Performance, unfortunately, is where the Nokia 5.1 begins to come a little unstuck. Menus occasionally lag and even transitions between screens look a ropey at times. To be clear, this isn’t all the time but it’s frequent enough off the back of a fresh install to worry that, in the long term, it’s going to become more of an annoyance.
 
For anyone hoping the MediaTek MT6755S was going to be a budget game changer, that will be a disappointment. In fact, it actually sits at a similar spot to last year’s Nokia 5, which was powered by the Qualcomm Snapdragon 430.
 
As you can see, the Motorola Moto G6 is head and shoulders above all its near rivals – though it is, of course, 14% more expensive. The Kirin 659-powered Honor devices offer marginally better performance, but not enough to swing a buying decision either way.

This sameyness is repeated in the GFXBench tests. All the devices tested manage the same seven to nine frames per second in the intensive Manhattan 3 benchmark. Ignore the seemingly better performance in last year’s Nokia 5 in the onscreen tests – that difference can be explained away by that phone’s lower resolution (720p) screen. In fact, you’re looking at a modest but decent bump in graphics performance.

This doesn’t mean you’ll be playing all the latest 3D games in top detail. I found Real Racing 3 ran surprisingly smoothly but PUBG Mobile – even at the lowest graphics settings – would freeze for seconds at a time at regular intervals. Suffice to say, you’ll struggle to be the last one standing in the Battle Royale if you’re using a Nokia 5.1, but 2D puzzle games should give it no problems at all.
 
You may not be playing for too long, mind. The 2,970mAh battery powering the Nokia 5.1 doesn’t appear to offer a great deal of stamina.
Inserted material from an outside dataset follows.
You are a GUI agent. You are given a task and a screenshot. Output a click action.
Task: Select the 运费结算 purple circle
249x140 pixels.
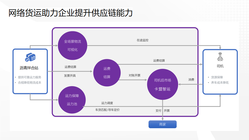tap(107, 73)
Over the course of our standard battery test, where a looped video is played on a phone in Airplane mode set to 170cd/2, the Nokia 5.1 lasted just 9hr 28mins, which is pretty poor compared with its rivals.
 
 
Most alarmingly of all, the bump in screen resolution and change from Qualcomm to MediaTek processor leads to battery life in the Nokia 5.1 that’s nearly five and a half hours weaker than its predecessor. 

Nokia 5.1 review: Camera

Camera-wise, you’re looking at a 16-megapixel affair with dual-tone LED flash. Any fears that the snapper will betray the sub-£200 price are quickly dealt with. Outdoors in daylight, the Nokia 5.1 produces images that are pretty decent, although it does struggle a bit to pick up shadows.  
The only downside? The cheaper Moto E5 knocks it into a cocked hat and for £70 less, too. As the side-by-side images show, when you zoom in, the Moto E5 loses less detail on the brickwork, delivers better contrast and provides more natural colour to boot. It’s a similar story in low light. The Nokia 5.1 isn’t a bad performer here but it produces images that are far warmer than I’d like. And again, when you zoomed details look much softer than they do on the Moto E5. Now, there are definitely compromises elsewhere with the E5 as you can see in the earlier performance graphs and it’s more a testament to how brilliant Motorola’s budget cameras have been of late than a criticism of the Nokia 5.1. All the same, the Moto G6 has an even better camera than the E5, so if photography is important to you, there are better options for a little more or a lot less.  
On the front of the Nokia 5.1 is an 8-megapixel camera for selfies, video calling and whatnot. Bluntly it’s not brilliant. As you can see from the samples below, it picks up weird lighting gleam from the light behind me and is generally quite blurry and low quality. The beauty mode is entirely optional, though, which is nice for people who like their social media shots to have some realism rather than an alien sheen.

Nokia 5.1 review: Verdict

The Nokia 5.1 is, all things considered, a likeable phone indeed. Nokia’s sense of minimalist design is up there with the best; in fact, I think this is a nicer looking handset than many more pricey handsets.
 
The beauty is somewhat skin deep, though, and both performance and battery life are a letdown. What really hurts its chances at this price, though, is the existence of the Motorola Moto G6. For £30 more, you can get a phone which is better by almost every imaginable metric.

That’s a tough break for the Nokia, but it shouldn’t take the sheen off what the company has achieved here. If you see a good deal, don’t be afraid to take the plunge.